#### WHAT THE EXERCISE ASKS:
Update the data from the line with "Task: Expand the Nodes panel dropdown chevron" to the line with "Action: tap(201, 109)", replacing "Nodes panel" with "Layers panel" and leaving everything else unchanged. Give only those lines, and leave the pictures out.

#### MATERIAL TO PROCESS:
------------------------------------
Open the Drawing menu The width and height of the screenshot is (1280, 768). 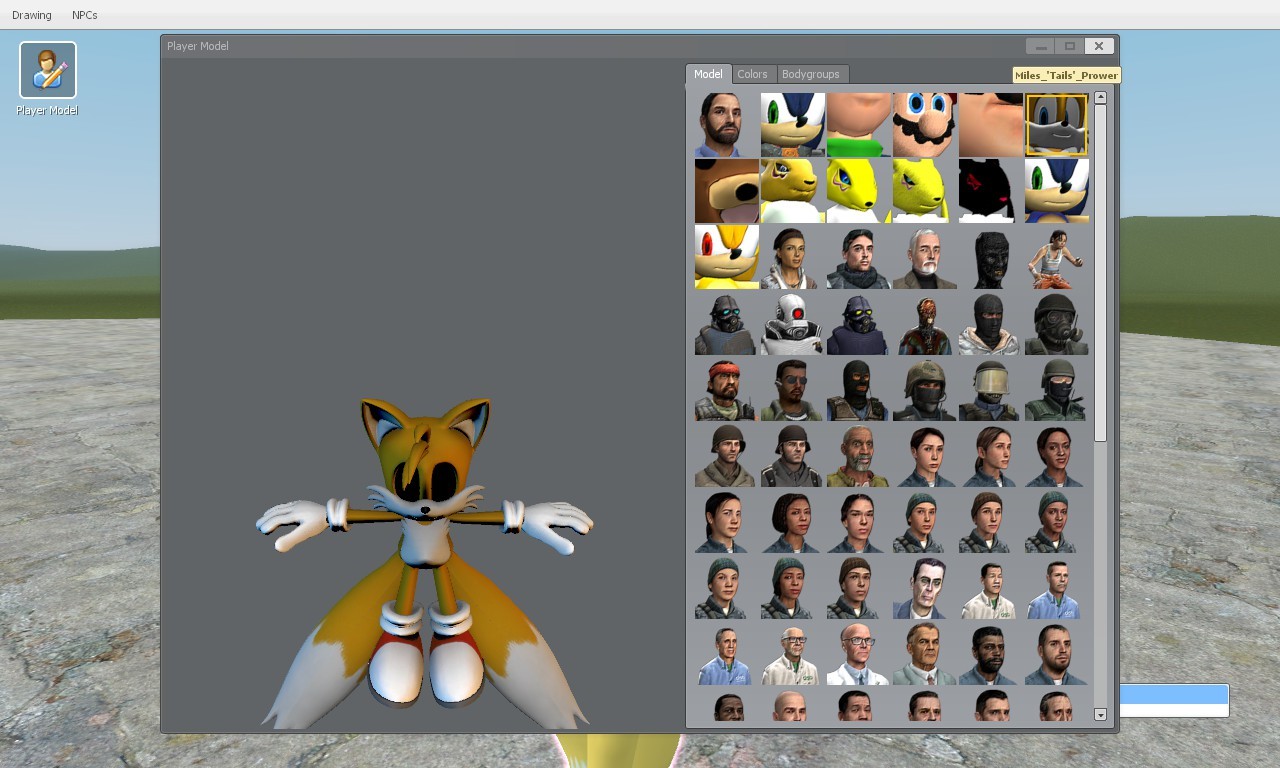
------------------------------------
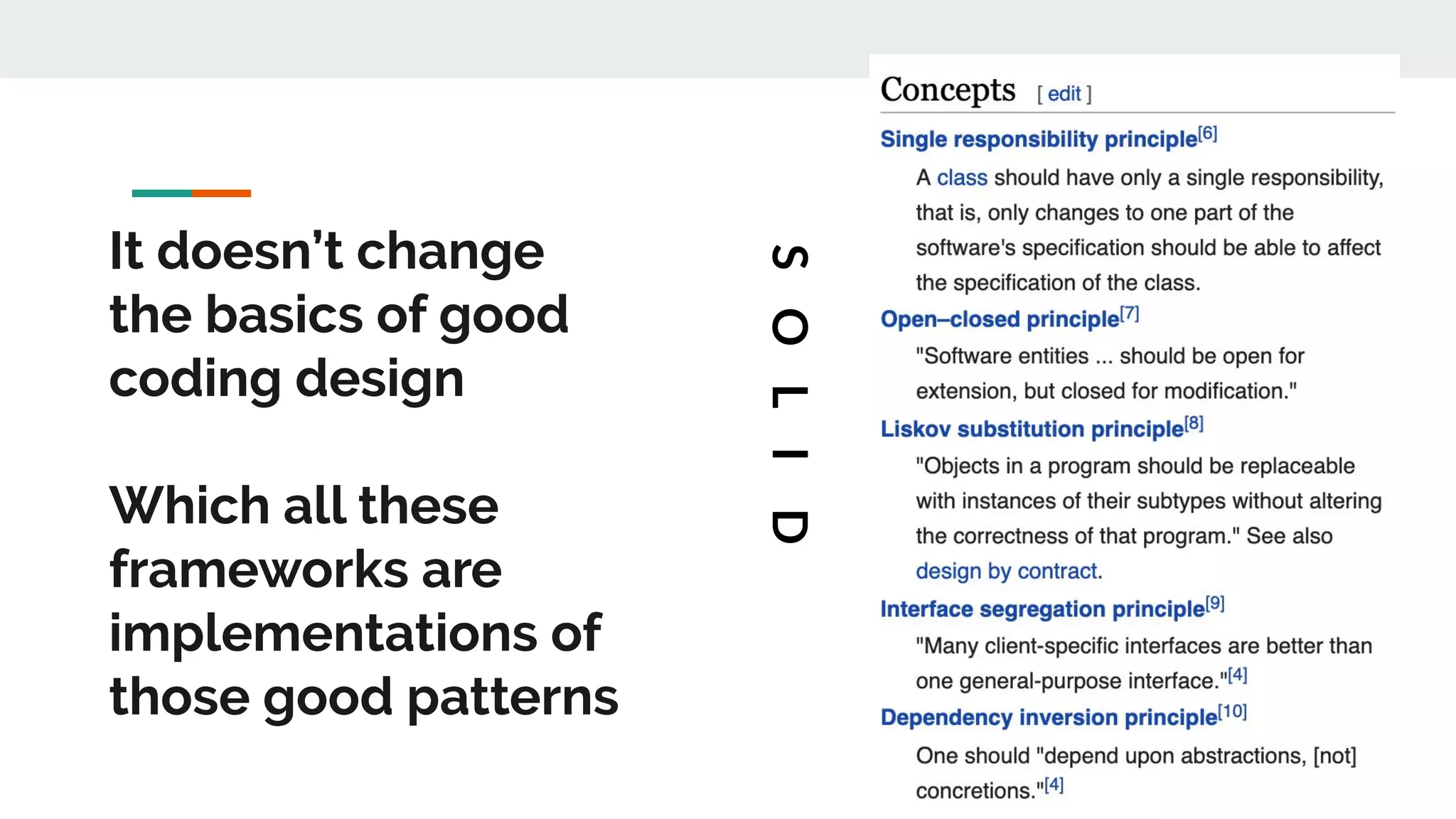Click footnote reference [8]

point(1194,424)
------------------------------------
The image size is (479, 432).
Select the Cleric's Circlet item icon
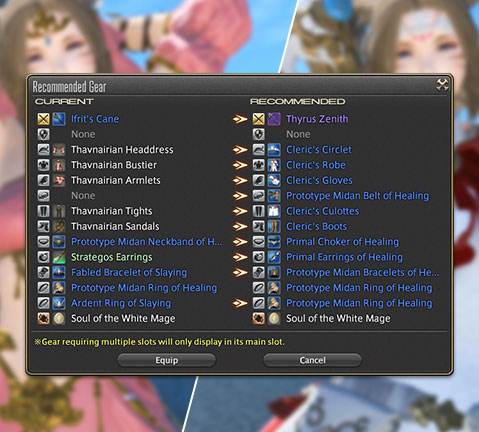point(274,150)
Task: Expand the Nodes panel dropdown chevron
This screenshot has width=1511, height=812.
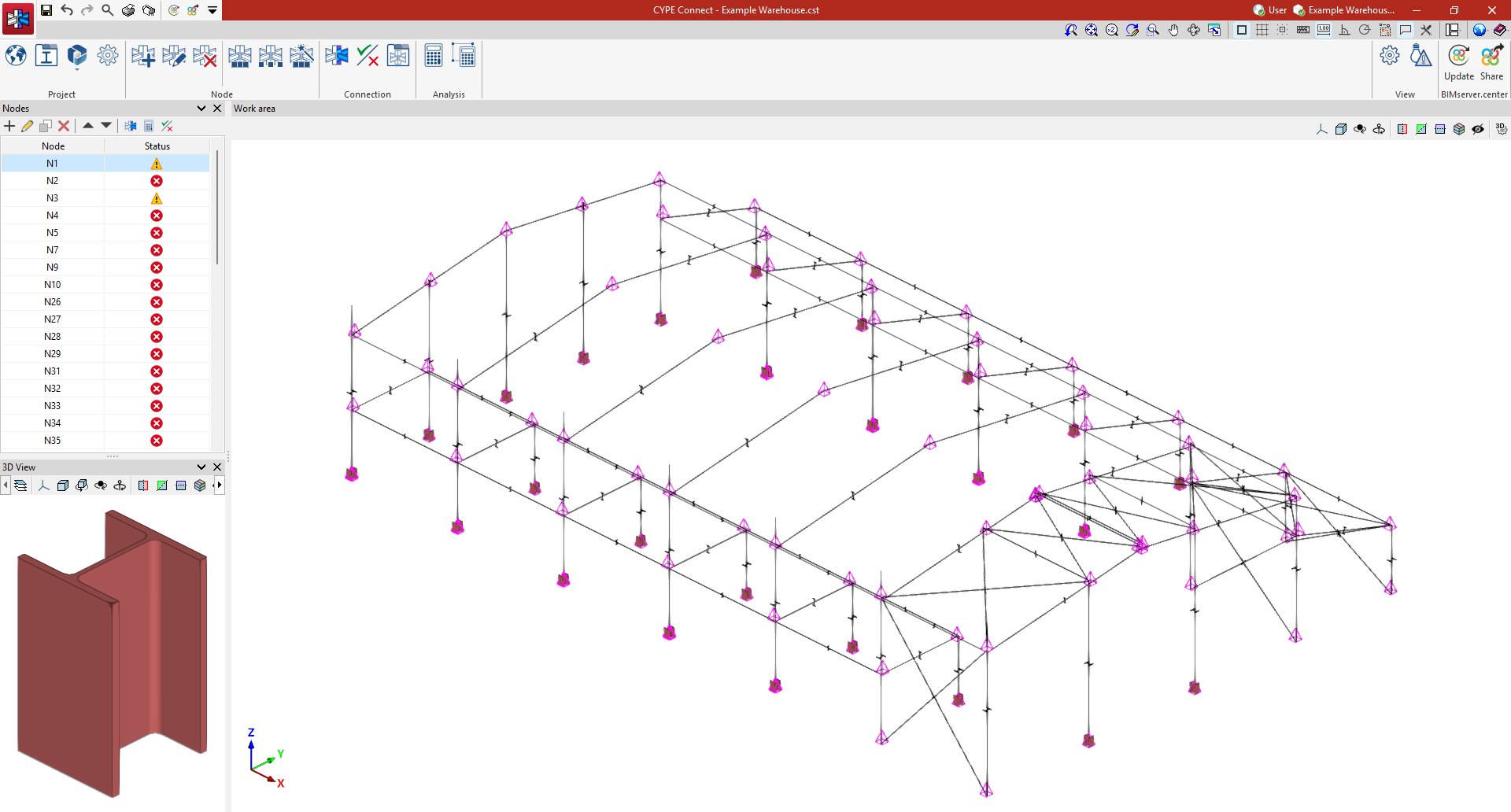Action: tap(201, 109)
------------------------------------
#### EXERCISE OUTPUT:
Task: Expand the Layers panel dropdown chevron
This screenshot has width=1511, height=812.
Action: tap(201, 109)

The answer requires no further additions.